[lbo-talk] Re: Dismissing IMF

Jordan Hayes jmhayes at j-o-r-d-a-n.com
Thu Jan 8 16:26:58 PST 2004



> what do you suggest as an efficient way
> to short the US dollar for small capitals _in_ the US?

What everyone else uses: futures! :-)

If, for instance, you think the US dollar is going to continue to go down against the Euro, you'd enter into a long EuroFX (quoted in dollars-per-Euro) contract:

http://www.cme.com/prd/overview_EC2465.html

The contract size is 125,000 Euro. A single tick of 0.0001 is equivalent to $12.50 so today's close of 1.2739, which is up .0117 or $0.0117 (i.e., a little more than a penny) -- up in this case means the Euro got more expensive -- from yesterday.
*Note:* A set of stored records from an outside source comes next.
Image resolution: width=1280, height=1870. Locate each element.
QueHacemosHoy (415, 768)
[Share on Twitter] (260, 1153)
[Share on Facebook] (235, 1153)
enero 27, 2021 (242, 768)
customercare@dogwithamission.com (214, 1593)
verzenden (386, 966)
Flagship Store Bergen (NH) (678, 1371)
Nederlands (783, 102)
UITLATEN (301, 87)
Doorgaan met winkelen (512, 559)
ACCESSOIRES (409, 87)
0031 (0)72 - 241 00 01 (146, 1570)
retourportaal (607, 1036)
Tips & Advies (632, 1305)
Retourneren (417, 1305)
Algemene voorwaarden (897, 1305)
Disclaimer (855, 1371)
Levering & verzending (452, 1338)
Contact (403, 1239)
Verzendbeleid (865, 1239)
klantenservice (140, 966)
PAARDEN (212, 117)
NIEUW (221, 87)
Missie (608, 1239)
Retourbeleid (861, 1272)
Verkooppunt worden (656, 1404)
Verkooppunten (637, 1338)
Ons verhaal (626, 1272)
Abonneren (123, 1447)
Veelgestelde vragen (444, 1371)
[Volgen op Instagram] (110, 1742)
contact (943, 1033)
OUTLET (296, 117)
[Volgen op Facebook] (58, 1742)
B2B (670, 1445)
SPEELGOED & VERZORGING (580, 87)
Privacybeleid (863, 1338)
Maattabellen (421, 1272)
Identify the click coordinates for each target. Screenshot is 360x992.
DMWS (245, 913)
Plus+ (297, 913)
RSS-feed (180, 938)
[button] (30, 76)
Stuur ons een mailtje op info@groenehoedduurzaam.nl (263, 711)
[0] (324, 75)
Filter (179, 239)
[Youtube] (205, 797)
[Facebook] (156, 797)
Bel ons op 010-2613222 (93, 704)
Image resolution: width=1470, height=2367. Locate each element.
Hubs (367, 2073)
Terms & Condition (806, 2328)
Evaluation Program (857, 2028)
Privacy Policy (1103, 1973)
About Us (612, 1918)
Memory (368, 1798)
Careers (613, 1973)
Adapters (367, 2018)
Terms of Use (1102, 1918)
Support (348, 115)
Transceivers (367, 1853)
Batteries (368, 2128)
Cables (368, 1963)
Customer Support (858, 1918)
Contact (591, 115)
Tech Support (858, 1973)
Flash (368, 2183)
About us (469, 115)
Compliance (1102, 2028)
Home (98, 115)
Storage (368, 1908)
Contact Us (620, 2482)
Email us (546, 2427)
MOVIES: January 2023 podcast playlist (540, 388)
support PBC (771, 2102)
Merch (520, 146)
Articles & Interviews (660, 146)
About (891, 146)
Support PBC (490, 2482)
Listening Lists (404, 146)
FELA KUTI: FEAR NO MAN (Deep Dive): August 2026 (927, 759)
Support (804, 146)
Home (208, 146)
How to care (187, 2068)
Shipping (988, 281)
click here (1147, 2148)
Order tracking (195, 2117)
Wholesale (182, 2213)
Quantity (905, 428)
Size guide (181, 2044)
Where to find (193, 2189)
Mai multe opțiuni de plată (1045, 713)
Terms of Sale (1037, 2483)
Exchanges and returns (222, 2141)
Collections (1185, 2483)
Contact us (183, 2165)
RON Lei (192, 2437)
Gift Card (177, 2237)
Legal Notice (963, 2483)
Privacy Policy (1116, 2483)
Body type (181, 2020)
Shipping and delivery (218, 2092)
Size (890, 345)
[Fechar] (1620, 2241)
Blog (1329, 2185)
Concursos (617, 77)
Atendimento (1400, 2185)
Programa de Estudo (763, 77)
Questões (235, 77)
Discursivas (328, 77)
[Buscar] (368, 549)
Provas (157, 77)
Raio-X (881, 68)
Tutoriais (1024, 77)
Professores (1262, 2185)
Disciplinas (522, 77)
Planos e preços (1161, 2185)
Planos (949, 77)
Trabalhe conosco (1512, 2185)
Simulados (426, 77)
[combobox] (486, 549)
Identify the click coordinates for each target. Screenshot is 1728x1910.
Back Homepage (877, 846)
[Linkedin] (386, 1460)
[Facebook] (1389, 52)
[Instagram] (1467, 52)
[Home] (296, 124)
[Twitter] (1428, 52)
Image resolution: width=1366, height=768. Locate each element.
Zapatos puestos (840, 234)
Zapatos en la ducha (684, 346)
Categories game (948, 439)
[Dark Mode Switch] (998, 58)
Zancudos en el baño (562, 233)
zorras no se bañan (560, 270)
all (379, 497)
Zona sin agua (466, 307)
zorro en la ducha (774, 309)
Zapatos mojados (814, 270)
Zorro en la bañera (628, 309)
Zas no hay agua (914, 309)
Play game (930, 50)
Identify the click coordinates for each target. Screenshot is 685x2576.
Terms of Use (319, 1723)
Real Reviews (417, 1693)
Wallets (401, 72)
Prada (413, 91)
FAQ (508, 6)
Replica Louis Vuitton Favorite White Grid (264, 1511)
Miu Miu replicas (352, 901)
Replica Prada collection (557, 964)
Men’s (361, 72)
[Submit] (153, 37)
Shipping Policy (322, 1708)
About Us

If you were long one of these contracts going into today, at the end of the day you would have made 117 * $12.50 = $1462.50 (ignoring your round-trip comission, YYMV).

A single contract of EuroFX typically requires about $2500 of initial margin, and $1850 of maintenance margin. So putting down $2500 yesterday would give you about $4000 total today. That ought to make you feel better about your dollars. Sounds great, right? If the current price goes from 1.2739 to 1.2539 (i.e., 200 ticks), you lose your entire $2500. This is for a single contract.

Here's a place to paper-trade if you want:

http://lind-waldock.com/edu/ed_papertrade.shtml

/jordan

ps: Why do I just feel like I gave you instructions on how to shoot heroin? pps: I'm not a professional, and I don't give advice. ppps: I have a dream: that everyone who has a strong opinion about a commodity and it's price trade futures. At least once.